Perhaps it is possible to divide the objectors to any rearmament program into three classes; the first contains those who would rather see themselves, their families, and their countries martyred for their convictions; the second includes those who believe that armament is only necessary at the last moment, as a last resort, and hence is dangerous in times of peace; the third is a class which declares that the next war will be so horrible that there is no use preparing for it--civilization will be destroyed anyway.
The first, small in number, stand on firm religious ground. The second pointed to the "armed camp" cause of the Great War, and now the Munich Pact is being pointed out to them. But the third class is the one mind which can most easily be administered to by a dose of rationalization. This group reads that a single new poison gas bomb can wipe out hundreds of thousands of people and whole cities. A kind of popular propaganda has led this group to believe that the Satan vs. God war in Milton's "Paradise Lost" will be considered just a slight scuffle compared to the next Great War.

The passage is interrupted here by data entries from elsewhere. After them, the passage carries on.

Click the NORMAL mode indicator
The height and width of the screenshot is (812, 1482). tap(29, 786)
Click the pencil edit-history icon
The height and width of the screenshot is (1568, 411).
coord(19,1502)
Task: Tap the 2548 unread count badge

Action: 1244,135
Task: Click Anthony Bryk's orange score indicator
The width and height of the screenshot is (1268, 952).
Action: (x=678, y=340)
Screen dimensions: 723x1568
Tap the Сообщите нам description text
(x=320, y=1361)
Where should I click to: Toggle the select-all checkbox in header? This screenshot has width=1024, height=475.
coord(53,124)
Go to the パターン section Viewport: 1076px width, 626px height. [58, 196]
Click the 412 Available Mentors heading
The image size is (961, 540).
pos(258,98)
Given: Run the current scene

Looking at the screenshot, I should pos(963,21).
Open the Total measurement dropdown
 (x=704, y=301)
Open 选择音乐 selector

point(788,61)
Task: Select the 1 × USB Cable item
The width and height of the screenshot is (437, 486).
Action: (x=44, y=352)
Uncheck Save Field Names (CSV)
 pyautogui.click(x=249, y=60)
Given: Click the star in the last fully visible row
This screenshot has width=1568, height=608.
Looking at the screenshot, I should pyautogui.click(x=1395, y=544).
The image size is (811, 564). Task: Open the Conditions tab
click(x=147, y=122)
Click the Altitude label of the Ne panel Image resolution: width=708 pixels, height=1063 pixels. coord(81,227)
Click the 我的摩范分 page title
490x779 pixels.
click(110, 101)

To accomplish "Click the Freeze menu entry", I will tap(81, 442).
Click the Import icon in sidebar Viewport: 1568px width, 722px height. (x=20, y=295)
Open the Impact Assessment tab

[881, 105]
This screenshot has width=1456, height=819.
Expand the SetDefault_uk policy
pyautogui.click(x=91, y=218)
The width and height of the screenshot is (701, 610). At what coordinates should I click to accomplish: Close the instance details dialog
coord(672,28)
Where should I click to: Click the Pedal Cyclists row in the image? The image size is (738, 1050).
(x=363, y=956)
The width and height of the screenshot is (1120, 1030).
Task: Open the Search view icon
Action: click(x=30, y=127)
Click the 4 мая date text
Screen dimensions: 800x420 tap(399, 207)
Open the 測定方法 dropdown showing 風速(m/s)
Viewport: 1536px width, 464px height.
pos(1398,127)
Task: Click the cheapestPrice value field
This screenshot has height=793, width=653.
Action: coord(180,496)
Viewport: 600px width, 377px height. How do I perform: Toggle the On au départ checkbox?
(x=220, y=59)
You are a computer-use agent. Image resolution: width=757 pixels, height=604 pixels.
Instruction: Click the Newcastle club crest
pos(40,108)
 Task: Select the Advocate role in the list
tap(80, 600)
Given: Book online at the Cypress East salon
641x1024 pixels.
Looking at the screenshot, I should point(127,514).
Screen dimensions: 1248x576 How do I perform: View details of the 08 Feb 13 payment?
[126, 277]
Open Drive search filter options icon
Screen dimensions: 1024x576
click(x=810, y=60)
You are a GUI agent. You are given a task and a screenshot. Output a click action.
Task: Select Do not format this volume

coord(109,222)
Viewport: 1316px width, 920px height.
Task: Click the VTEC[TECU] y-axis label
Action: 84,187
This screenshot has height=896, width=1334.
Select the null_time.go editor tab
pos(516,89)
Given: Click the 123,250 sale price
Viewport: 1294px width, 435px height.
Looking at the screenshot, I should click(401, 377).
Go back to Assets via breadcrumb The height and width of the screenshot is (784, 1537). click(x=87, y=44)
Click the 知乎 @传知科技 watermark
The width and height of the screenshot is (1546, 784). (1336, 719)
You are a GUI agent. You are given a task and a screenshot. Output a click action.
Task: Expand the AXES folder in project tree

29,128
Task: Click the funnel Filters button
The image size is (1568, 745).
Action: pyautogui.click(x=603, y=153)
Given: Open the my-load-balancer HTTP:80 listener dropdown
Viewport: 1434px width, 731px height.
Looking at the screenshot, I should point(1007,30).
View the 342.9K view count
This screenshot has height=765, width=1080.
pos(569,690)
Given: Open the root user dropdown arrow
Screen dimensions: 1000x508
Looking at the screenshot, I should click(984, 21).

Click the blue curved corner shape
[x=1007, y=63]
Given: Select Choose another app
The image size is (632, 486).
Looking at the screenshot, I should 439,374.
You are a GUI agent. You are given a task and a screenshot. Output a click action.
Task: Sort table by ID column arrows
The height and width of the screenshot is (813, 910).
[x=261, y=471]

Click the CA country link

Fortunately the facts are against these defeatists. In an article in yesterday's issue of Harvard's Military Science magazine it was stated that "there is still no gas yet devised which can penetrate in lethal quantities the U.S. Army gas mask of 1921." And if such a gas were to appear, an antidote mask would follow on its heels. Current wars are daily proving that bombing raids only serve to strengthen the morale they attempt to crush and that the enemy's armies, not his cities, are war objectives. The next Great War may be greater in scope than history has ever seen, but it will be won, like all the wars of history, by the infantry. And civilization will go on.